■ **Extrait du texte**
┌──
Publié dans Bouquinade, Roman

Se cacher pour l’hiver (Sarah St Vincent)

Ami du jour, bonjour !

Mes billets arrivent nettement moins vite que mes stories. Tu l’auras deviné, il est plus facile pour moi de dégainer mon téléphone et de te causer d’une lecture que je viens de terminer que de me poser devant mon clavier pour essayer de mettre au clair mes idées. Bref, voici donc enfin mon avis posé et réfléchi sur cette lecture.
Précision : le roman m’a été envoyé par Delcourt dans le cadre du club de lecture Picabo River Book Club, géré par Léa, qui fait un travail de fou pour qu’on puisse recevoir des livres issus de partenariats.

Sarakontkoi ?
Depuis l’accident de voiture qui a tué son époux et l’a salement amochée, Kathleen mène une vie recluse dans le parc naturel des Blue Ridge Mountains. Elle vit avec sa grand-mère et travaille dans un snack minable, vide la plupart du temps, en particulier en hiver, lorsque les touristes désertent la région. Son quotidien, baigné dans la torpeur des anti-douleurs, est bousculé lorsqu’arrive un étranger qui semble tout faire pour demeurer invisible. De discussion en jeux d’échecs, il ouvrira pour Kathleen les lourds bagages de son passé, et déchirera chez elle des plaies qu’elle pensait oubliées.

Tenpenskoi ?
Honnêtement, si tu as suivi mes avis en cours de lecture sur Insta, tu sais que le début m’a gênée. Quelques passages maladroits, que j’avais imputés à une traduction malheureuse, et une sale manie de l’autrice de donner trop ou pas assez de détails sur ses scènes. Bref, si j’en étais restée là, je me serais dit « mouais, c’est sympa comme lecture ». Mais j’ai continué, parce que le livre exerçait sur moi une fascination que je ne comprenais pas encore.
└──
■ **Énoncé 1**
Résume la critique de « Se cacher pour l'hiver » en deux phrases.
■ **Énoncé 2**
Rédige la suite de la critique de « Se cacher pour l'hiver » à partir de sa dernière phrase.

■ **Lignes répertoriées**
┌──
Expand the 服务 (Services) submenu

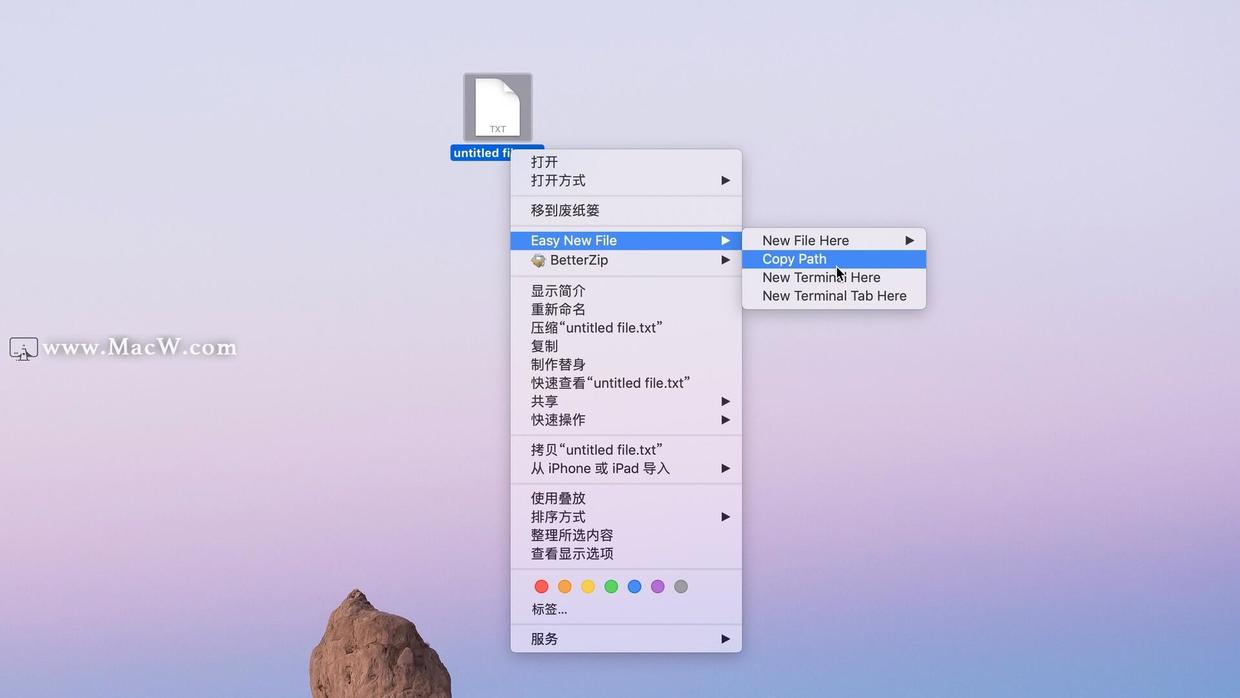[545, 638]
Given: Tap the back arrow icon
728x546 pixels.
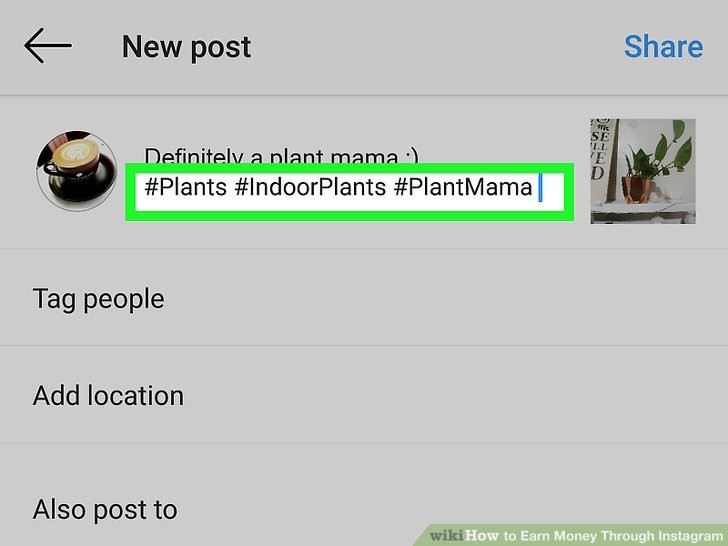Looking at the screenshot, I should [48, 46].
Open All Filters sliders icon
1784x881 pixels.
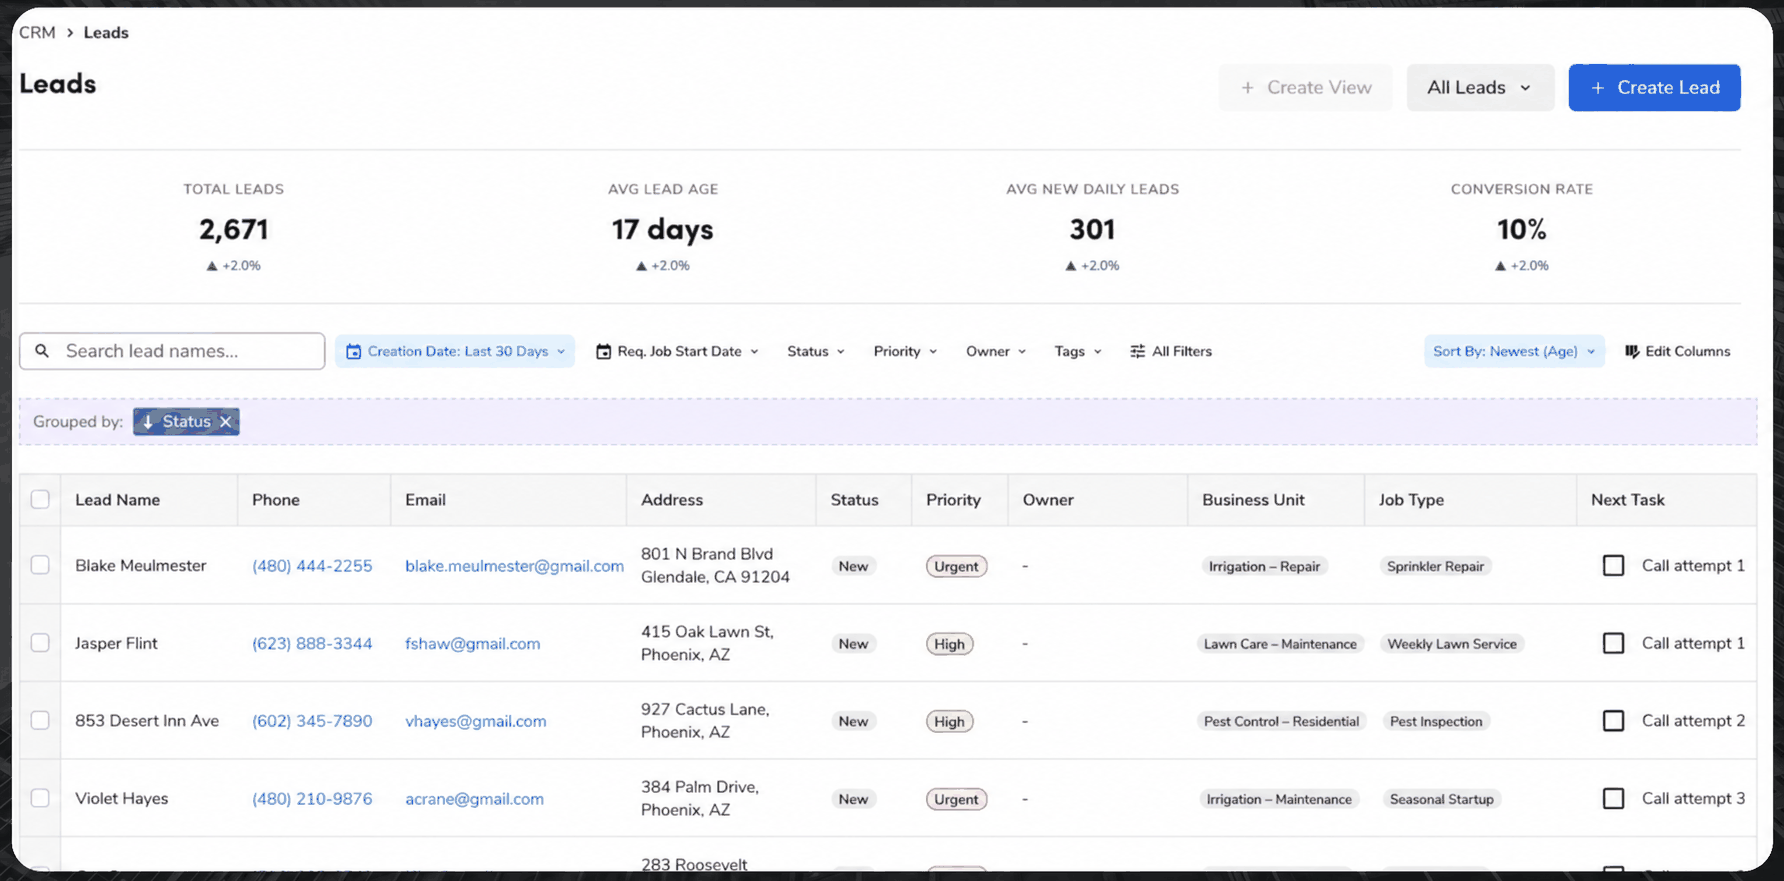point(1137,351)
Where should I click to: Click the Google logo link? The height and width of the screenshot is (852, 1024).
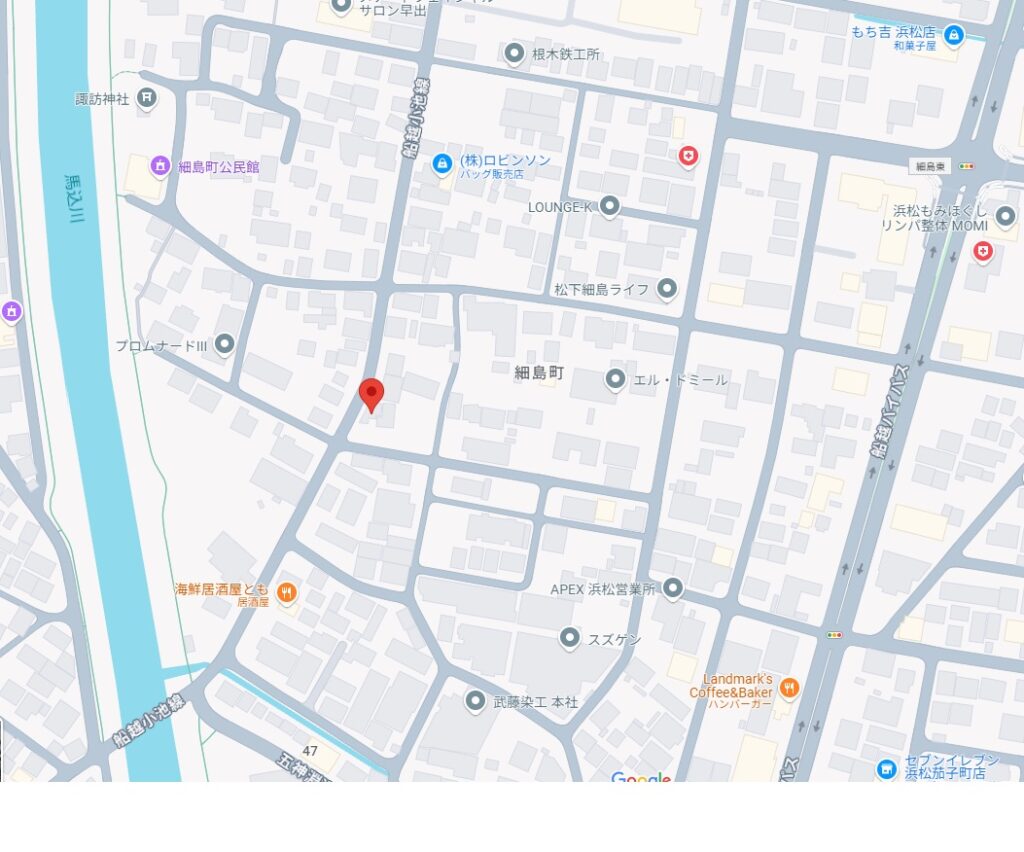[641, 776]
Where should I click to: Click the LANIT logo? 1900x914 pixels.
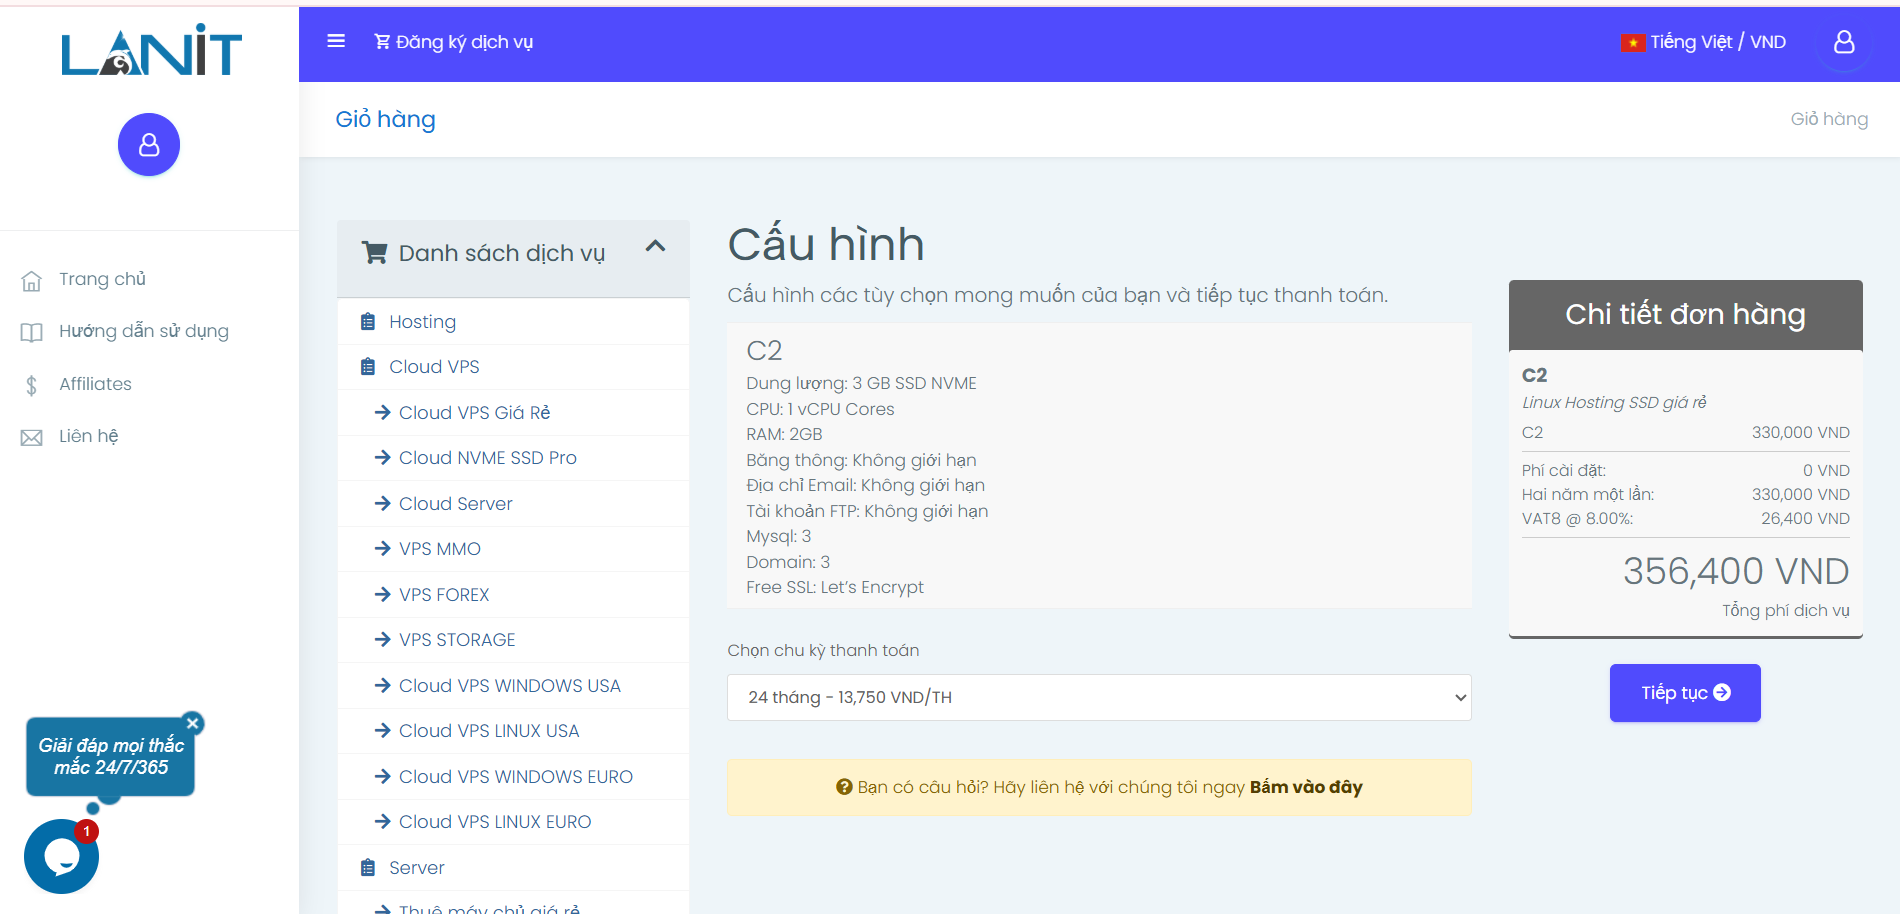tap(150, 52)
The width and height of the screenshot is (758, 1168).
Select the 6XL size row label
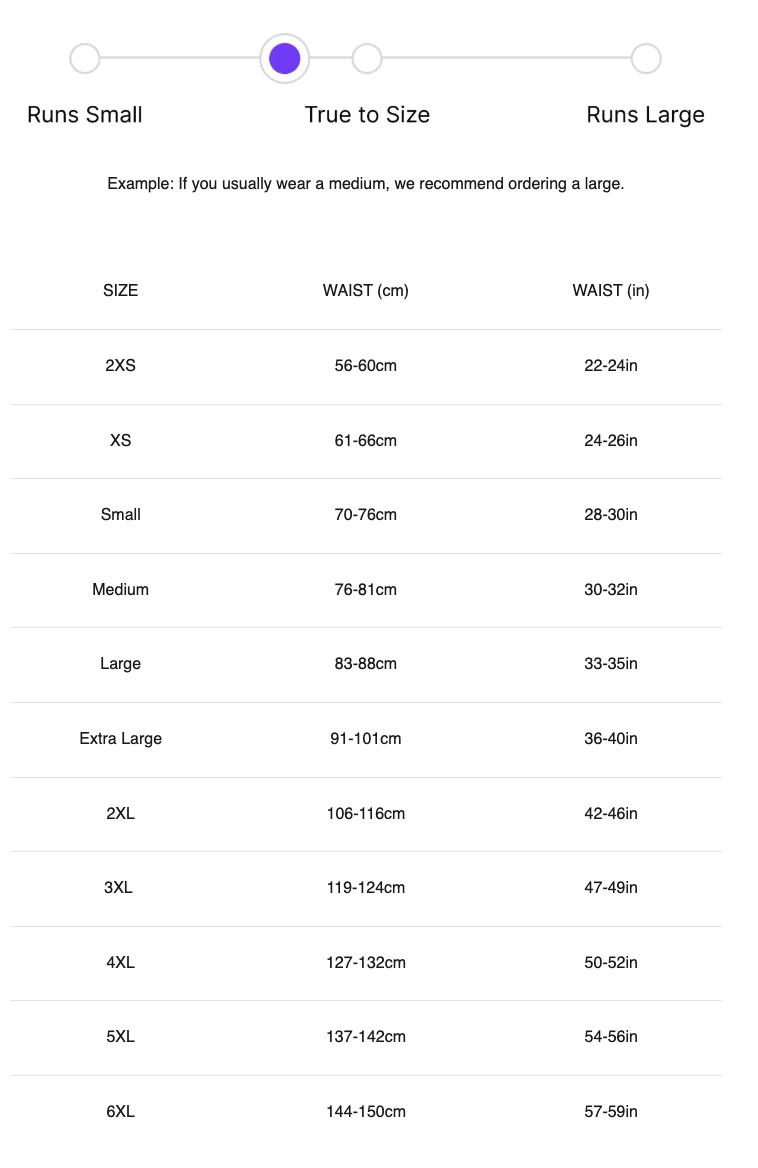point(120,1112)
└──
■ **Réponse 1**
Le roman de Sarah St Vincent, reçu de Delcourt par le club de lecture Picabo River Book Club, suit Kathleen, qui vit recluse dans le parc des Blue Ridge Mountains depuis l'accident de voiture qui a tué son époux, jusqu'à l'arrivée d'un étranger cherchant à rester invisible qui ravive les plaies de son passé. Le début a gêné la lectrice par quelques passages maladroits et des détails mal dosés, mais elle a poursuivi sa lecture, portée par une fascination qu'elle ne comprenait pas encore.

■ **Réponse 2**
C’est au fur et à mesure que Kathleen sort de sa torpeur, qu’elle se révèle, que le roman commence à nous engloutir. On est loin des rythmes endiablés, mais Sarah St Vincent donne à son texte quelque chose d’envoûtant. Curiosité malsaine ou simple intérêt, avant qu’on ne s’en rende compte, le roman a refermé sur nous son piège, et nous pousse à travers les méandres de souvenirs brumeux et douloureux, qui révèlent enfin, sur la dernière partie, l’horreur d’un silence trop longtemps gardé.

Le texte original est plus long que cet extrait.